一路無言,車開回到工作室門口,停在别墅外的停車坪上。甯書禾半句話沒說,直接開門下車,離開時沒控制住力道,把車門摔出很大聲響,在這寂靜的夜裡顯得格外突兀。
傅祈年有些懊惱地閉了閉眼,趴在方向盤上靜靜等了半晌,再睜眼,面前整個建築的燈都是黑的,她進去以後好像沒有開燈。
人影消失,她已經離開了。
沒有光源,他什麼都看不見,沒勇氣追上去。
又搞砸了……
自己的本意并非如此。
不清楚自己是怎麼回到公司的,傅祈年仿佛感覺到真有什麼東西,連帶着皮膚和肌理,正一寸寸從他的心髒被剝離,撕扯般的痛覺。
甯書禾從沒這樣過,每次兩個人有矛盾,她幾乎都能做到從不生氣,總是心平氣和地幫他厘清現狀和原因,再找到解決辦法,說她完全可以列出一整份PPT來分析也不為過,包括在上回他的畫展開幕時,被逼無奈放了她鴿子的事。
可是這次,和過往的每一次都不一樣。
她一個字都沒說。
也沒有哭。
記得有一次他問她:好像從沒見過你生氣。
她的回答是,生氣不能解決任何事,隻會讓人喪失理智,把問題往更無法解決的境地推動,更重要的是如何解決。
她願意想辦法,他願意聽就夠了,更何況——
[你不也同樣從不對我生氣嗎?]
傅祈年陡然一震,瞳孔微放。
一種強烈的不安感瞬間自喉間迸發,伴随血液蔓延至四肢,他仿佛洩了全身的力氣,半癱在椅子上,即便他立刻深深呼吸,卻絲毫未能緩解。
不好的念頭一茬推着一茬,控制不住。
他決定做點什麼來轉移注意力,等甯書禾消消氣,他必須要再去找她。
手忙腳亂地從桌面的角落尋出一封急件,打開後檢查無誤便簽了字,匆匆乘了電梯往樓上走。
“三叔還在嗎?”
“您稍等,幾位經理在裡面彙報。”回話的是傅修辭的助理孟洵,“您要喝茶嗎?休——”
“不喝了,我就在這兒。”
孟洵愣了一下:“您有急事嗎?需不需要先進去——”
“不用,你去忙吧。”
“……”
孟洵察覺出他的異常,沒再多問,抱着一摞資料推門進去,大概又過了十幾分鐘,才從辦公室裡出來,笑着對他說:“您可以進去了。”
傅祈年點點頭,進門後站在其他人身後。
“告訴他們,這不是和華尚談生意的态度。”傅修辭一邊翻閱着電腦上的圖表,一邊皺眉,“明天是最後期限,下去吧。”
聽着這話,傅祈年的目光失去焦距。
人都退了下去,把手頭上這份文件裡幾個需要修改的地方勾選出來後,傅修辭擡頭一看,才注意到傅祈年在發呆,鋼筆輕輕磕了兩下桌子以提醒他。

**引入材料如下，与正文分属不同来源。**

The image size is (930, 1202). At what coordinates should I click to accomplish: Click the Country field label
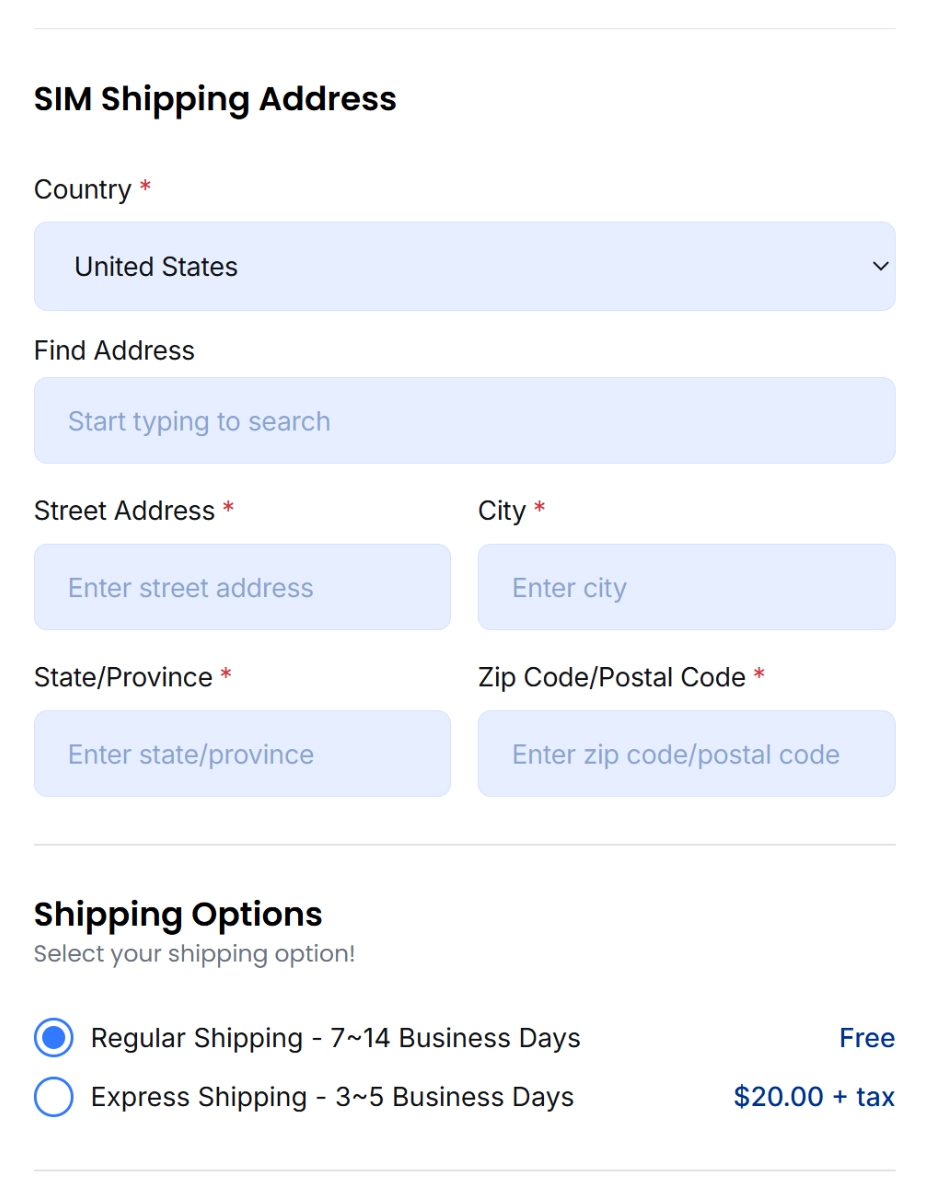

被點到名字的人回過神,上前幾步,把文件遞過去:“三叔,材料的合同。”
傅修辭沒說話,神情肅穆地仔細檢查合同款項,但并沒簽字,把其中有問題和争議的部分勾繪出來,不過一會兒的功夫,再擡頭看,傅祈年又分了神。
傅修辭合上筆帽,擱置在桌子上,摘了眼鏡,垂下頭去,食指和中指捏了捏眉心,将眼鏡重新戴回去:“祈年。”
“啊?”傅祈年正失神。
傅修辭神色冷峻,真心勸導:“工作是做不完的,如果太累了就沒必要強撐,早點回家。”
“我沒事兒,三叔,等把這份合同處理完就回去了。”
傅修辭打量他半晌,隻問:“真的沒事?”
傅祈年搖搖頭。
“剛剛出去了?”傅修辭又問。
“嗯,和書禾約了晚飯。”
“吵架了。”傅修辭确認。
傅祈年沒否認,也不說話,隻低頭盯着某一處,但看起來都快要哭了。
傅修辭皺了皺眉,隻覺這種情況下文件讓人送家裡去就行,再回來一趟未免太小題大做,但瞧他正難過,到底沒說。

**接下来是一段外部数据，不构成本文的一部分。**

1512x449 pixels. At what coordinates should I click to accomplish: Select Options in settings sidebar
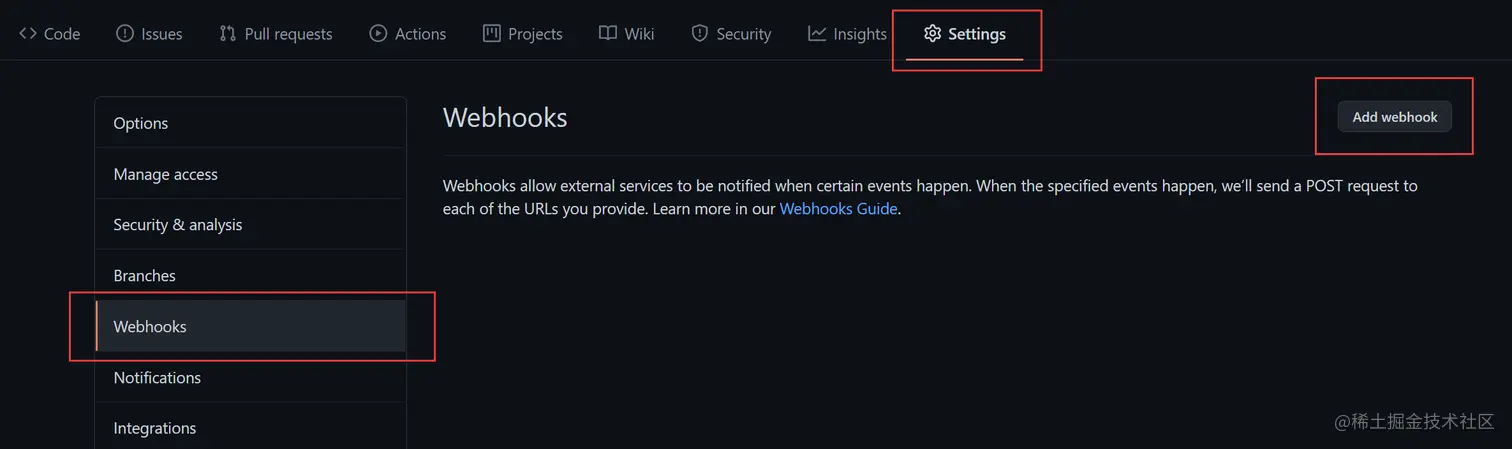250,123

傅修辭無奈歎氣,把桌子上的東西分門别類地收拾整齊,隻說:“去璟年那散散心?”
“不了三叔,我還是回家吧。”
“回你爸媽那兒?還是崇街?”
“回老宅吧。”傅祈年好似反應了一下,“我自己開車回去就行。”
傅修辭目光一沉:“走吧,我送你回去,你這狀态開車我不放心。”
傅祈年抿了抿唇,随着傅修辭準備轉身離開時,無意撞倒了放在桌角的什麼書籍。
“砰”一聲,剛剛才被傅修辭收拾整齊的書,連同内頁裡夾着的紙張和一些手寫便簽掉在地上。
傅修辭聞聲回頭,傅祈年趕忙蹲下去撿,動作不免顯得有些手忙腳亂,待他把最後一張便簽拾起,餘光卻瞥見張書簽。
玻璃彩窗的樣式,右下角綴着藍花楹。